Hello dear friends, there are actually nine keys in your surreal image that you googled for your synchronicities website. 3 keys are half hidden by the outstretched hands. I know I sound like a terrible stickler, but 9 keys are 9 keys, not 7. I do believe in synchronicity, but I also think we need to be careful not to shoehorn in connections when they aren’t there. Even a good thing can be overdone!! Kindest regards, Bea

 Rob and I puzzled over this one. We couldn’t recall any image that had nine keys on it. I checked the cover of the British edition of the book: one key. So I wrote Bea and asked her what she was referring to. Never heard back.

9781848502925

Then, today, this email from Philip Watling:

FAS is a real syndrome. The brain is very complex and it can change in many ways for a variety of reasons: hemorrhage, brain trauma, migraine, stroke etc. I had a massive head injury after being hit by a car in 1994 and my voice changed. Was it that my brain neurons altered or… No, don’t be silly, I am now able to converse with someone from my previous life! Sorry, but what an idiotic thing to say! For more information please read my book on – we deleted the link because it may be spam.

We think FAS relates to foreign accent syndrome, a post we wrote on May 6, 2012. Rob emailed Philip and asked him what he was talking about. We haven’t gotten a response.

I have no idea who Bea and Philip are or why they took the time to write us through the contact form and why neither of them responded. Maybe some people out there have an abundance of free time. They have so much free time they can afford to troll blogs and websites and leave these cryptic reminders that we live in a whole new world:

Instantaneous communication. Books delivered to our devices in the space of a single breath, and usually for a fraction of what they cost in a bookstore. Netflix. Movies on demand. Or this, an immediate story about today’s holiday that celebrates the legacy of Martin Luther King.

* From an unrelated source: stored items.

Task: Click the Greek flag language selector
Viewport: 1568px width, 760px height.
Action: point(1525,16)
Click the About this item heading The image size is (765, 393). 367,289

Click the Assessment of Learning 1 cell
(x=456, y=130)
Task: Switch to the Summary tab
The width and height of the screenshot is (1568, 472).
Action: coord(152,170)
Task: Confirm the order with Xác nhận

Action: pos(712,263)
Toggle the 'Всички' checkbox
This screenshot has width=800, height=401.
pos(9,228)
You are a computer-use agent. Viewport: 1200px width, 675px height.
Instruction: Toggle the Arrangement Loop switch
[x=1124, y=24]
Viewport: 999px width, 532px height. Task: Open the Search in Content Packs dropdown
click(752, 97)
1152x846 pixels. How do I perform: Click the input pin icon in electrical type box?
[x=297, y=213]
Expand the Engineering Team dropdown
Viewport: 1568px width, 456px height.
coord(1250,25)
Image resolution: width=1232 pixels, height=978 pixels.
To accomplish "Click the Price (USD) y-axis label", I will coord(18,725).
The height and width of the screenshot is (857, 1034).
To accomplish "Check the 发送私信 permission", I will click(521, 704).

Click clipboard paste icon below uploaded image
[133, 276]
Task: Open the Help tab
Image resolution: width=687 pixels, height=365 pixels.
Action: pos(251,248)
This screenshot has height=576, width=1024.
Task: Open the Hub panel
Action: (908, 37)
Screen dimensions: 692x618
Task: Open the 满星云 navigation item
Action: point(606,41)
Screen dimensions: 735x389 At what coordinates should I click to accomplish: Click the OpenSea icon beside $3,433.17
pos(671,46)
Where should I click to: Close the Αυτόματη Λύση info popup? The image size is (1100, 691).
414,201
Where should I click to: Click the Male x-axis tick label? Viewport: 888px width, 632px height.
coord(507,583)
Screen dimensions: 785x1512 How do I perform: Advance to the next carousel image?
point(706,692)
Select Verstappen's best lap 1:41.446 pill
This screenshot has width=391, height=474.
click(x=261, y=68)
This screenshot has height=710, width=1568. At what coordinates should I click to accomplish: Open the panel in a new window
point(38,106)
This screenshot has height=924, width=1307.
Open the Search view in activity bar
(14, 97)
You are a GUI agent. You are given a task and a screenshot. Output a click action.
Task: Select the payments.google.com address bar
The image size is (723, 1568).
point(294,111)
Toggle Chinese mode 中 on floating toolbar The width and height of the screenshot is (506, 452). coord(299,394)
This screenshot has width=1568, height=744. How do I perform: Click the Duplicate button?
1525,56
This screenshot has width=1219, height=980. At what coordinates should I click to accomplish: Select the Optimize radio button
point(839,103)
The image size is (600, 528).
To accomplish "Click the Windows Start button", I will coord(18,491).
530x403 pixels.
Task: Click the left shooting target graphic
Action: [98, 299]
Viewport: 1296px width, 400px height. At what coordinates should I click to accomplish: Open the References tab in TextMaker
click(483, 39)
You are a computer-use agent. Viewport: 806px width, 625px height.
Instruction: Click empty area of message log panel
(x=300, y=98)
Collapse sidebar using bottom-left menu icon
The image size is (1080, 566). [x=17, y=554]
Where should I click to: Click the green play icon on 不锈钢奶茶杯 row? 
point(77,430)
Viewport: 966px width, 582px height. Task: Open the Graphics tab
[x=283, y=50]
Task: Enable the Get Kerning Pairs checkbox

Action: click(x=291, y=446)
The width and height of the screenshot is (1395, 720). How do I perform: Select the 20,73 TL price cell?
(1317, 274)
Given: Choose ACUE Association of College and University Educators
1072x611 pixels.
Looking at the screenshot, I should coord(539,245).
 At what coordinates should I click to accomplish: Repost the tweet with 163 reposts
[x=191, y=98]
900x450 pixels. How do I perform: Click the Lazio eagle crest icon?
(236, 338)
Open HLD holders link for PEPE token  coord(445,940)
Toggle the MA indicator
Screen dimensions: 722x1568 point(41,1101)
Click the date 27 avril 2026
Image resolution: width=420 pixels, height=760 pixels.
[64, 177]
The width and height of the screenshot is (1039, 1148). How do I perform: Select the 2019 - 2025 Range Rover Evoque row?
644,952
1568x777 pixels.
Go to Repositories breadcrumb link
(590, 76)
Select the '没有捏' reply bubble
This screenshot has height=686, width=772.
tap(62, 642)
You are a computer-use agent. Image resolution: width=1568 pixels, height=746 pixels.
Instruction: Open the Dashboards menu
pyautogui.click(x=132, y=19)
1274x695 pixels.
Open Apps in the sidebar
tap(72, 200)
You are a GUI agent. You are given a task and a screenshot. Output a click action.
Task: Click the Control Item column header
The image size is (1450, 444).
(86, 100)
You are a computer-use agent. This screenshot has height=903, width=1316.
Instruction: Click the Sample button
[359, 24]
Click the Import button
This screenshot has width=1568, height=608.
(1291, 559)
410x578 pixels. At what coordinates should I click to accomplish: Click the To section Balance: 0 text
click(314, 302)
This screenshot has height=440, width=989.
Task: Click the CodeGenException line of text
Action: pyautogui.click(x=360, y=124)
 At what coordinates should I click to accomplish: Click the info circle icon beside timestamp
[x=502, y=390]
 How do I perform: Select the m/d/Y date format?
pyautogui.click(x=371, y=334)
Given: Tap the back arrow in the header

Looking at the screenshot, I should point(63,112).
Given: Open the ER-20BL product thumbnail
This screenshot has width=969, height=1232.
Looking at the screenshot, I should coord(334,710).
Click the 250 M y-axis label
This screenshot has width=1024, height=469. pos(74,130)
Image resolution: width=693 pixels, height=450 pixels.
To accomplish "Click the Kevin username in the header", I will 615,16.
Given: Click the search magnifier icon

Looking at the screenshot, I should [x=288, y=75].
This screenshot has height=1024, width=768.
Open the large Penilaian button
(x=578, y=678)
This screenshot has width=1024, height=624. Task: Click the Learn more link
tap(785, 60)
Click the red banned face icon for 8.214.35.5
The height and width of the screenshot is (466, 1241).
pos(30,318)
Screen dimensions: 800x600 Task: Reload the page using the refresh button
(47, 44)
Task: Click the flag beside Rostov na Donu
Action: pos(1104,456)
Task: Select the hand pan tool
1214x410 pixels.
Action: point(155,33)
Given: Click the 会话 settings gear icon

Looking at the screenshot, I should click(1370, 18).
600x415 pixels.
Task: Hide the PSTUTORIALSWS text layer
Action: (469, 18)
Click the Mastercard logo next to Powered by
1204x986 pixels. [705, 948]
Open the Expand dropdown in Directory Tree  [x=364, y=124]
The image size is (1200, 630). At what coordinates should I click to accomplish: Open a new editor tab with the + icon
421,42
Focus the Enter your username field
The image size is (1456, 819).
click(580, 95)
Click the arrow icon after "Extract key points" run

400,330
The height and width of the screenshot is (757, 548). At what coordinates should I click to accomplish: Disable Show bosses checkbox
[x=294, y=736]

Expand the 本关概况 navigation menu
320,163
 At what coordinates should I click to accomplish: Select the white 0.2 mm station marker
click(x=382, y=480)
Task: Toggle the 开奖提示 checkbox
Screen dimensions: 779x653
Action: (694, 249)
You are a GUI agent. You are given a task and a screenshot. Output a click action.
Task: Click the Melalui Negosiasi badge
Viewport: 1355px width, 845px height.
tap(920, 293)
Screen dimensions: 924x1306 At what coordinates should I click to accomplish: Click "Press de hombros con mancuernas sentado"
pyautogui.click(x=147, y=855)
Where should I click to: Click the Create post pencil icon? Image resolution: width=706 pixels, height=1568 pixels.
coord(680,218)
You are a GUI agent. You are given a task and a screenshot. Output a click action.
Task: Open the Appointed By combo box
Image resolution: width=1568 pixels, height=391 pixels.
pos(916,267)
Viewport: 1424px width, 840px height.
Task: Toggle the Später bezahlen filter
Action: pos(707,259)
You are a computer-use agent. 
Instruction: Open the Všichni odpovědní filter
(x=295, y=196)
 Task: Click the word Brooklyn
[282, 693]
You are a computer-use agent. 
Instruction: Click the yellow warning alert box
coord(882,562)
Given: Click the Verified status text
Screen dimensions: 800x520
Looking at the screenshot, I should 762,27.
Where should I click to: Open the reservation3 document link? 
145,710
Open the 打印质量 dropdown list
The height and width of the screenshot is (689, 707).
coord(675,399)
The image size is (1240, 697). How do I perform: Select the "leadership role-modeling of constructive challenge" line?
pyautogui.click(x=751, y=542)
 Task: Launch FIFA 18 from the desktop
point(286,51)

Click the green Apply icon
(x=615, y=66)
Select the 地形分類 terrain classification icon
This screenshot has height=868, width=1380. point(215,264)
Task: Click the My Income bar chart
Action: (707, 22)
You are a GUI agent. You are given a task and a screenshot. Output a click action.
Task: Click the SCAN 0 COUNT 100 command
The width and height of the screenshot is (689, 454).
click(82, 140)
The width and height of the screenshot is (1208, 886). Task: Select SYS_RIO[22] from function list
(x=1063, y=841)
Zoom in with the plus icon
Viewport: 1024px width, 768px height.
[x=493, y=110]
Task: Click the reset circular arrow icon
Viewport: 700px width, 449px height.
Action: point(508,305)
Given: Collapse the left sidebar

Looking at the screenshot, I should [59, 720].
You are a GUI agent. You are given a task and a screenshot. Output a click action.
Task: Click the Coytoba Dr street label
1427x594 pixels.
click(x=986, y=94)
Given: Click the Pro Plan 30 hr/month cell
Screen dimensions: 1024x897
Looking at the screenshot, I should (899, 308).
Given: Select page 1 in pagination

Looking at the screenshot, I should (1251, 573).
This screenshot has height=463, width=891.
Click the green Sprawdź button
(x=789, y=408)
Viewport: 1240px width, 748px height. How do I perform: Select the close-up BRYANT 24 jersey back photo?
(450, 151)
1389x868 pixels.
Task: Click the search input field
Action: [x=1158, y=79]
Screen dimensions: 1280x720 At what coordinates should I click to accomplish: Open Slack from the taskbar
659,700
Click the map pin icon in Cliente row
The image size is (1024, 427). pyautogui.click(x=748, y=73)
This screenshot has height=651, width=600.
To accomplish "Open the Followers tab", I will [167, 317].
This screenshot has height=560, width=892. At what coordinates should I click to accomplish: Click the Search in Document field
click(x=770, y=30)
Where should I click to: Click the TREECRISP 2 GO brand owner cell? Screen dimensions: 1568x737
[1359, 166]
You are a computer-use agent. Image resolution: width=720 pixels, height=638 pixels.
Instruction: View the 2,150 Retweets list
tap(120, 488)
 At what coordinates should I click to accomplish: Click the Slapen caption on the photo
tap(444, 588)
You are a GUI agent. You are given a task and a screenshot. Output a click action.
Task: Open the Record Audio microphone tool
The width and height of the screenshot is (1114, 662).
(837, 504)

I’m an information junkie and welcome all of it. But honestly, some days when I sit down to eat breakfast, when my iphone and iPad are in front of me, ready to deliver whatever is happening beyond my home, neighborhood, state, country, I’m tempted to just turn it all off. I feel this insatiable urge to to pull back, to just enjoy my coffee and my grapefruit and to allow my day to unfold without any news at all. Some days, I’m tempted to just be.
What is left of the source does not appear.